The little potted Ferocactus is touching. 

 The toughest and most well-adapted people on the peninsula who have turned a pretty good living from ranching, fishing or tourism, really know how to keep their places up and take care of their surroundings. Many house colors are vibrant and awesome. Water is via that huge black tank, that gets filled a few times a year. Entertainment courtesy Dish Network. Satellite internet.

 There are private property signs everywhere, but they are usually shabby, fading, and no one cares.

 In the background, from the "campground" in Santa Rosalillita, the huge facilities for "La Escalera Nautica" project. The idea was to build big ports along the Pacific and Gulf coasts, and connect those ports with wide roads. That way, pleasure craft could, for example, set sail from San Diego, arrive in Santa Rosalillita, get hauled out of the water and driven over to the Sea of Cortez, and then travel around on that side, and then get hauled out, and transported over to the Pacific. The idea was grand, ambitious, an interesting way to try to increase tourist money. Problems: No one wants to bring their six million dollar yacht within several miles of Baja's treacherous coasts; the bathymetry of the dredged ports was not well studied and, for example, six months after Santa Rosalillita had been fully dredged it filled in again and became impassable; people want ease and comfort in their yacht and sailboat travels, while only pretending to be into adventure. Baja is never about ease and comfort except maybe in Ensenada, La Paz and Los Cabos. People with enough money to boat around on the scale to which the Escalera Nautica project was conceived can just boat around. They don't need the incredibly complex headache of being extracted, driven, and re-launched. Anyway, the huge facilities in Santa Rosalillita now are empty, covered with graffiti, falling apart, rusting and morose.
 Misión San Francisco Borja, in the middle of the peninsula. I toured there once with the Poetess, led by a part Cochimi Indian guy named Gennaro. The place is amazing. What labor it must have been to get all of this incredibly heavy stone into this locale. The most sobering moment was when Gennaro pointed out the huge cemetery behind the mission. "That's where all of my people are buried, who died building this." A perfect moment for Baja, somehow.

 Most blank surfaces in Baja get inscriptions, or obscenities.

 An earth moving, vegetation destroying monster, broken down and with a flat tire, rusting out, in the middle of trying to kill that very nice old tree, some pieces of which had already been amputated. An effort to "improve" some beachfront property in Bahía de Los Angeles.
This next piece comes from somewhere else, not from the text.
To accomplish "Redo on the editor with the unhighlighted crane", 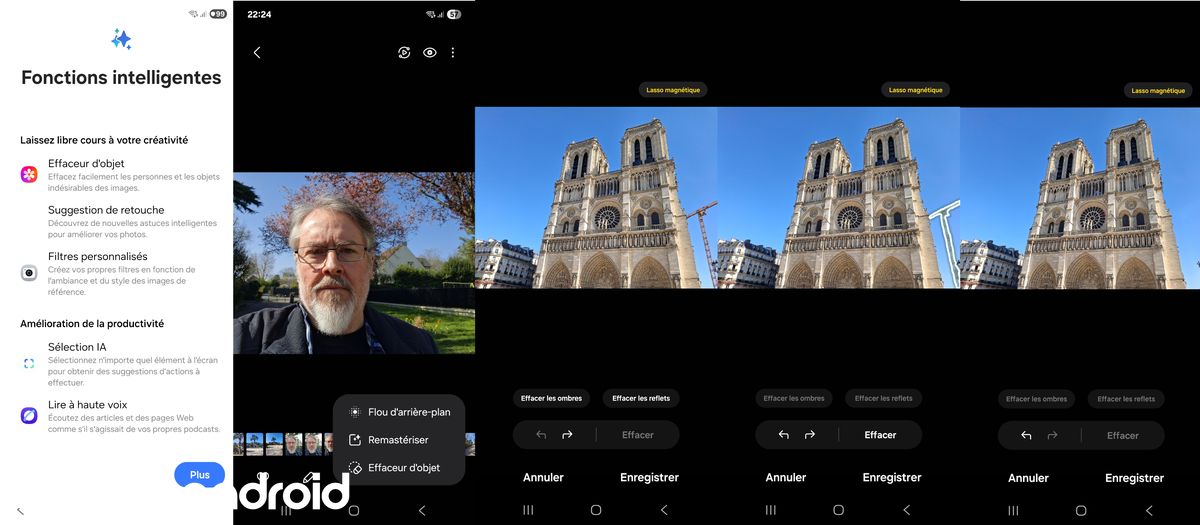I will click(x=567, y=435).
Often,m not only is there no money to fix machinery, there isn't even money to retrieve it. 

 This and the next couple of pics, as far as the beachfront development has gotten. Cinder block and rebar. One of the other things that developers in Baja do is build these sort of grand entrances, archways, etc. Behind which? Nada.
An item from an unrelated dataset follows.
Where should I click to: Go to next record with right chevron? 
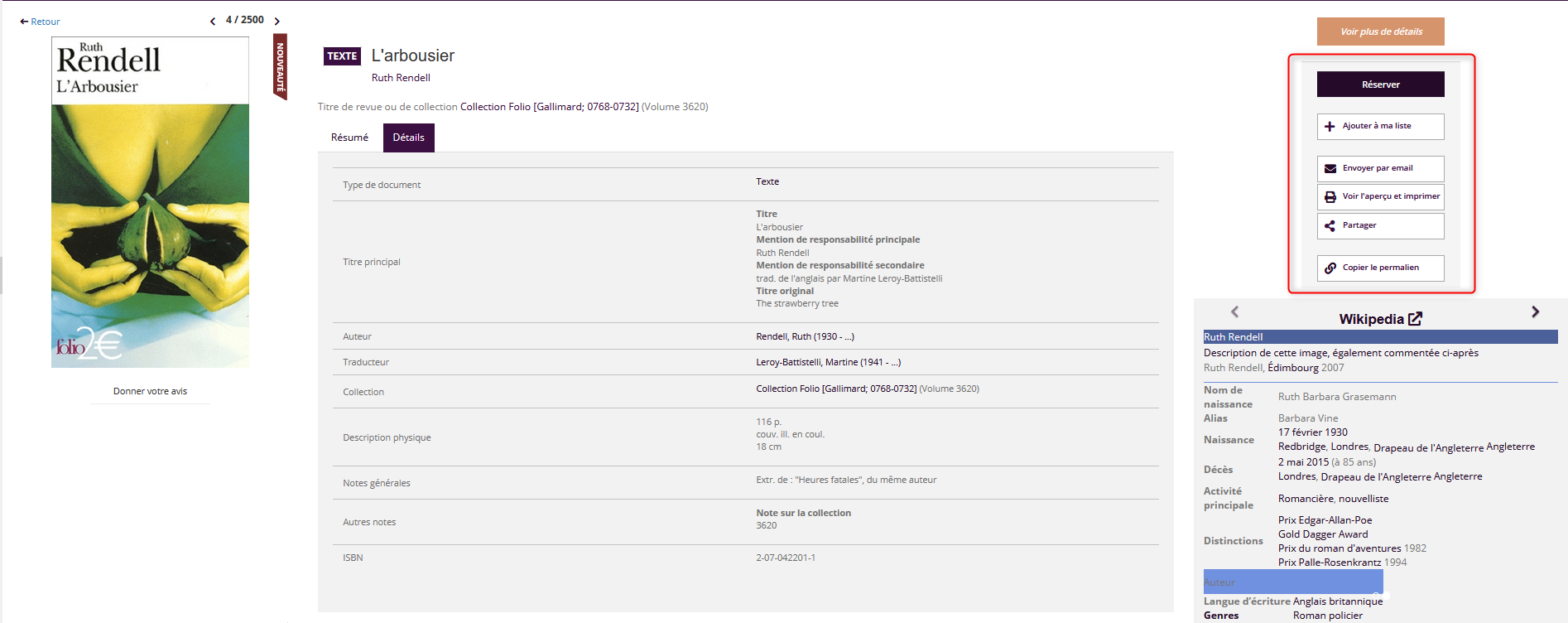click(x=277, y=22)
 Another ruined vacation home. There is so little money and no responsibility for property at all, to the point that rebuilding just doesn't happen, let alone demolition or restoration of the land.

In the midst of all of this blasted turmoil, there are often attempts at decoration or improvement, usually kind of weird and whimsical.

The wilds are truly wild, but wherever people are, the wilds are also wild, and so the people are repeatedly defeated in any grand scheme. The most solid human presence is always in grudging cooperation with the furious land and the indifferent spirits. All human attempts to exert some kind of will, or to overcome the weather and wildness, always meet with catastrophe, and, even in the big cities like La Paz, everything is always falling apart and on the edge of ruin. It's both disheartening and inspiring, humbling and a powerful reminder. 

Once, after three weeks in Baja that included 11 nights of primitive camping, the Poetess and I arrived back in the United States, and, in the small Californian town of Portrero, just north of the border fence, we saw a guy using a leaf blower to clean up a parking lot. We both burst into manic laughter.